--- Fragmento ---
UN SUEÑO LLAMADO EUROPA
La descomposición interna del imperio, la presión de los bárbaros desde las fronteras y un factor sor­prendente, el cristianismo, mina­ron las bases del gigante y precipi­taron su ruina. Visigodos, ostrogo­dos, vándalos... decenas de pueblos procedentes de Asia, de donde eran desplazados por los hunos, ocupa­ron Europa. La antigua cultura la­tina y el primitivismo de estos in­vasores se superpusieron dando ori­gen a una multiplicidad variopin­ta. El latín se fragmentó en lenguas romances, cada naciente país em­pezó a desarrollar una cultura pro­pia; pero un factor contribuyó de­finitivamente al mantenimiento de la unidad esencial de lo que ya se perfilaba como Europa frente a Asia y al África musulmana: el cristianismo.
A lo largo de la Edad Media Europa soñó con la unidad: sabía que ésta era posible porque sus pueblos creían lo mismo, luchaban por lo mismo. Esta fe era tan inme­diata, estaba tan íntimamente en­trelazada con la vida de las nacio­nes, que motivaba incluso el aban­dono del hogar, del pueblo, de la nación. Así nacieron las largas peregrinaciones, lugares de oración y de búsqueda de Dios, pero tam­bién de reconocimiento mutuo, de fecundísimo intercambio cultural. Así nacieron las cruzadas, en defen­sa del ideal común frente a la ame­naza musulmana. Así se perfiló el contorno de Europa hasta el Finis terrae: esa España que, en el lími­te de Europa, convivió ocho siglos con los árabes.
Sólo desde este planteamiento pueden entenderse el Renacimien­to Carolingio, el sueño del Sacro Imperio Romano-Germánico, las mismas guerras imperialistas de Carlos I: de forma más intuitiva que racional, muchas veces torpe o injusta, los europeos anhelaban la configuración de un futuro común porque se sabían hermanados en la fe.

EL SOL GIRABA EN TORNO A LA TIERRA
Así las cosas, la historia evolu­ciona y Europa entra en la moder­nidad: es el Renacimiento. Se ha querido ver en este desplazamien­to de la atención colectiva hacia la antigüedad clásica un rechazo del llamado teocentrismo medieval. Se ha querido olvidar un pequeño pe­ro significativo detalle consistente en que el Renacimiento fue cristia­no.
Sólo desde la maduración de la concepción cristiana del hombre salvado por Dios, del hombre hijo de Dios y centro del universo, que superó la indignidad romana de la esclavitud y la concepción pagana del hombre, víctima de los dioses y del destino, puede comprender­ se una revolución tan gozosa, -tan entusiasmada por el hombre, has­ta el punto de considerarlo el cen­tro del universo- como el Renaci­miento. Cómo sería este concepto del hombre central, que dio lugar, en una versión tan aberrante como comprensible, a la persecución de Galileo Galilei, el científico que se atrevió a afirmar que la tierra -el planeta del hombre- giraba en torno al sol, y no viceversa.
---
Enunciado 1:
Reproduce del fragmento el pasaje que empieza en "UN SUEÑO LLAMADO" y termina en "musulmana: el cristianismo.".
Enunciado 2:
Traduce al inglés esta oración del fragmento: "Se ha querido olvidar un pequeño pero significativo detalle consistente en que el Renacimiento fue cristiano."
Enunciado 3:
Convierte en una lista breve el párrafo del fragmento que comienza con "A lo largo de la Edad Media Europa soñó con la unidad" y conserva sus datos principales.
Toma como única fuente el fragmento anterior.
--- Datos del conjunto ---
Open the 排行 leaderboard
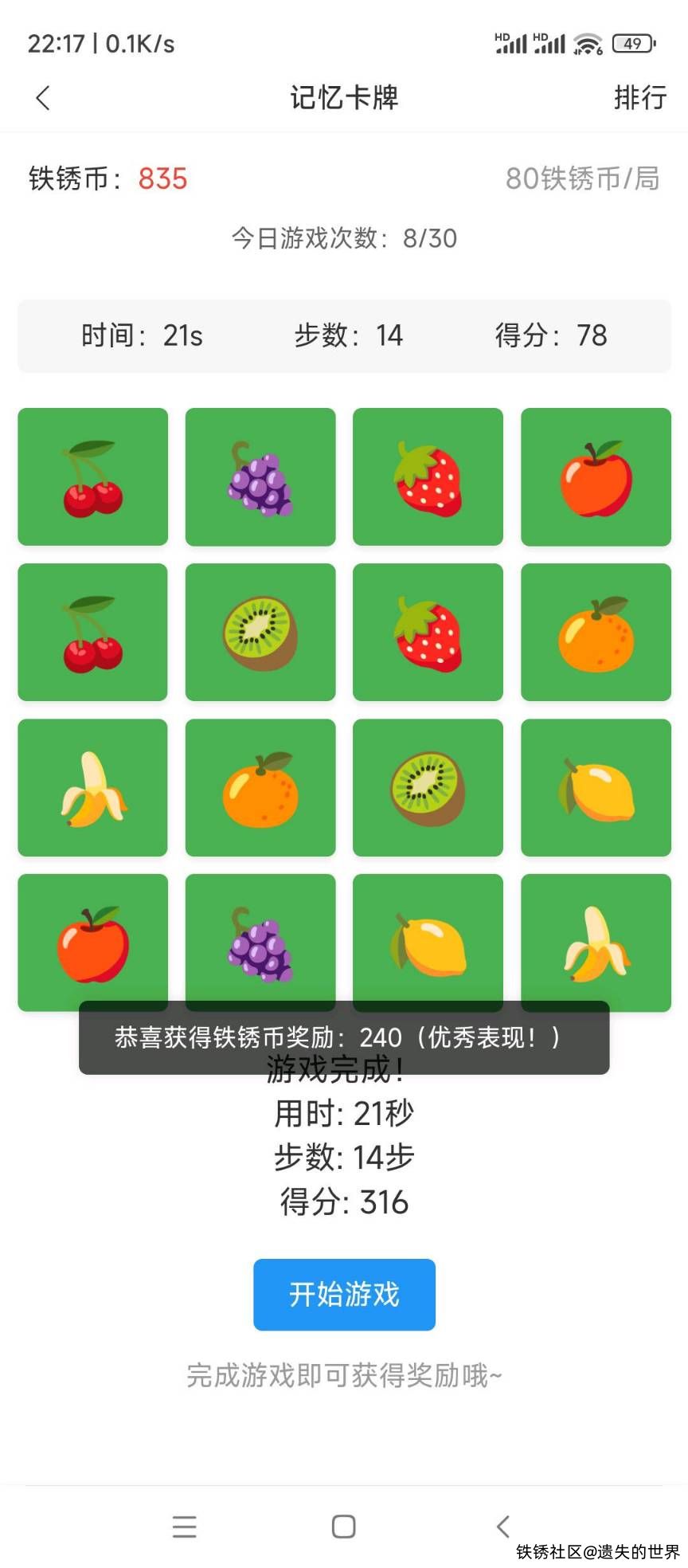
---
--- Datos del conjunto ---
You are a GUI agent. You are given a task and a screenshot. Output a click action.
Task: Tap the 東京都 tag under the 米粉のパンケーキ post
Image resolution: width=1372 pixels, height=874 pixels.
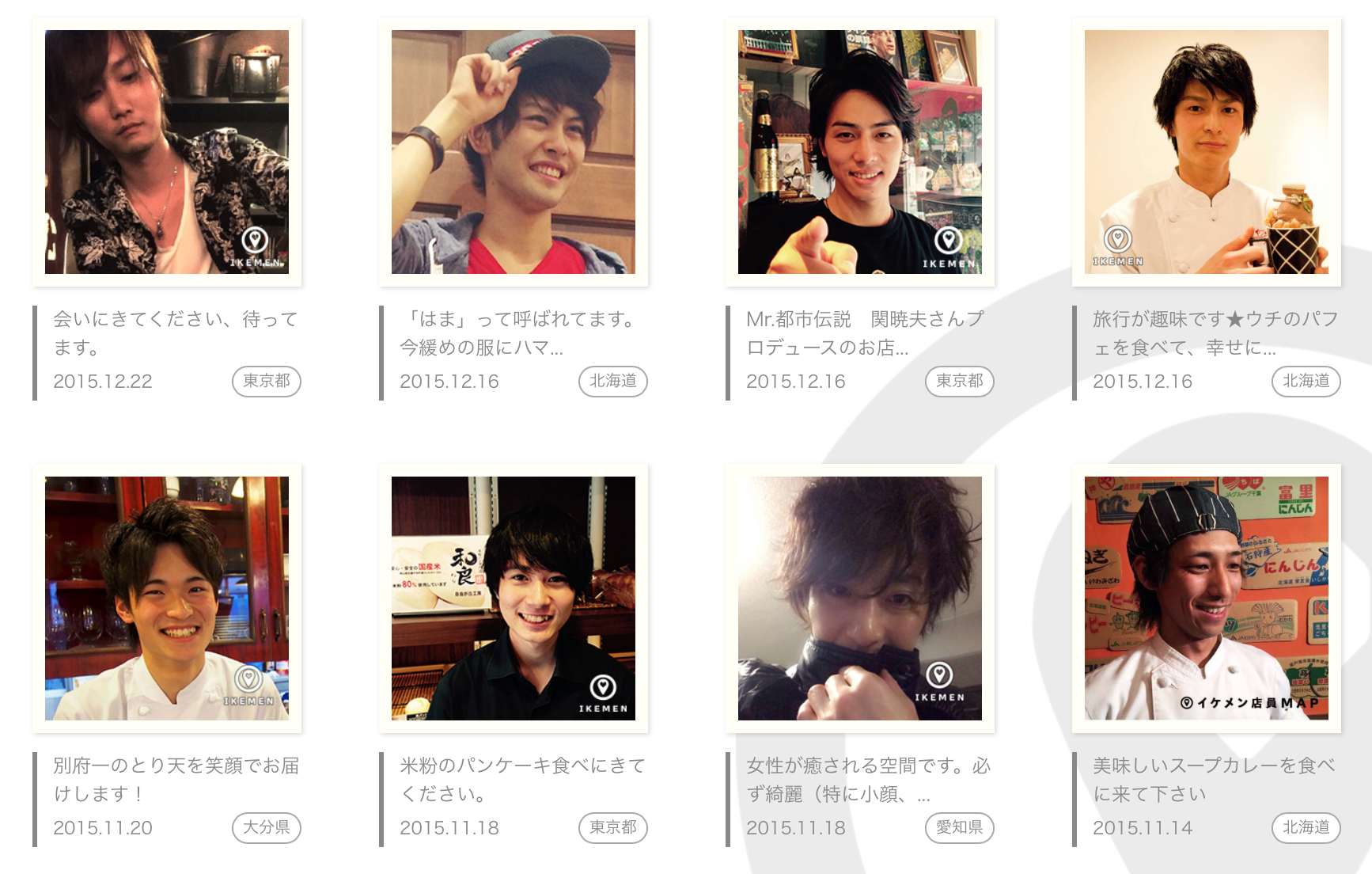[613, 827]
---
--- Datos del conjunto ---
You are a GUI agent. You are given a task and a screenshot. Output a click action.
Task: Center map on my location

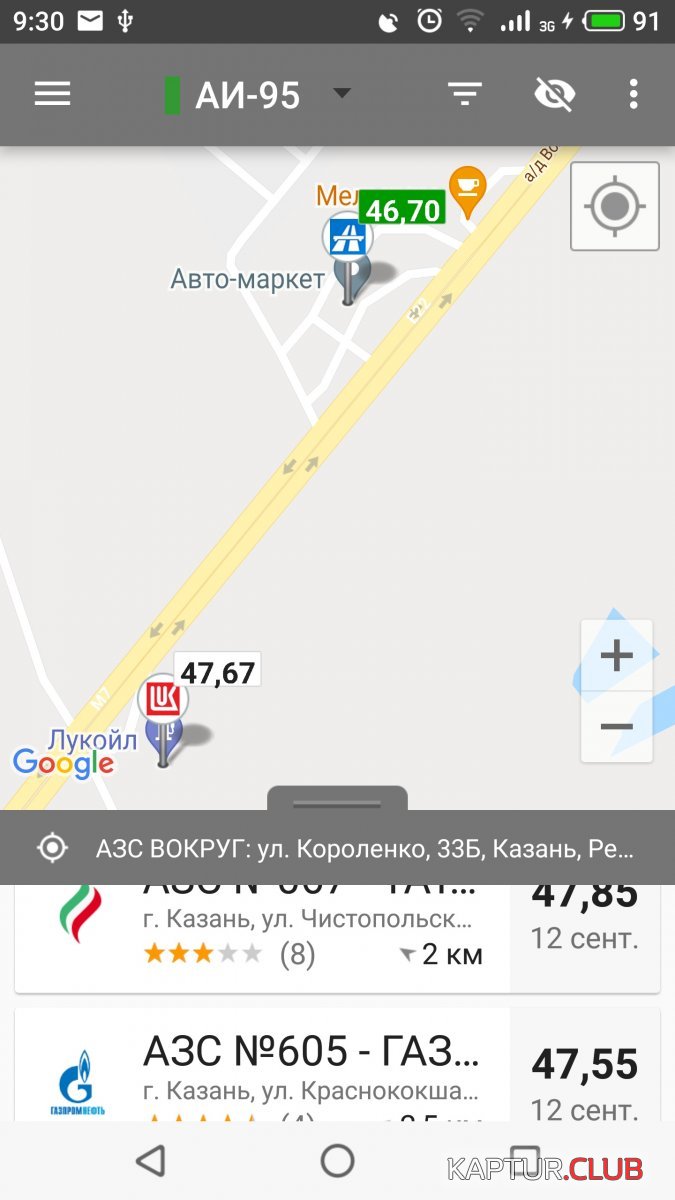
---
Resultado 1:
UN SUEÑO LLAMADO EUROPA
La descomposición interna del imperio, la presión de los bárbaros desde las fronteras y un factor sor­prendente, el cristianismo, mina­ron las bases del gigante y precipi­taron su ruina. Visigodos, ostrogo­dos, vándalos... decenas de pueblos procedentes de Asia, de donde eran desplazados por los hunos, ocupa­ron Europa. La antigua cultura la­tina y el primitivismo de estos in­vasores se superpusieron dando ori­gen a una multiplicidad variopin­ta. El latín se fragmentó en lenguas romances, cada naciente país em­pezó a desarrollar una cultura pro­pia; pero un factor contribuyó de­finitivamente al mantenimiento de la unidad esencial de lo que ya se perfilaba como Europa frente a Asia y al África musulmana: el cristianismo.

Resultado 2:
Some have sought to overlook a small but significant detail, namely that the Renaissance was Christian.

Resultado 3:
- Durante la Edad Media, Europa soñó con la unidad, posible porque sus pueblos creían y luchaban por lo mismo.
- Esa fe, muy entrelazada con la vida de las naciones, llevaba incluso a abandonar el hogar, el pueblo y la nación.
- De ella nacieron las peregrinaciones, lugares de oración y búsqueda de Dios, pero también de reconocimiento mutuo e intercambio cultural.
- También nacieron las cruzadas, en defensa del ideal común frente a la amenaza musulmana.
- Así se perfiló el contorno de Europa hasta el Finis terrae: España, que convivió ocho siglos con los árabes.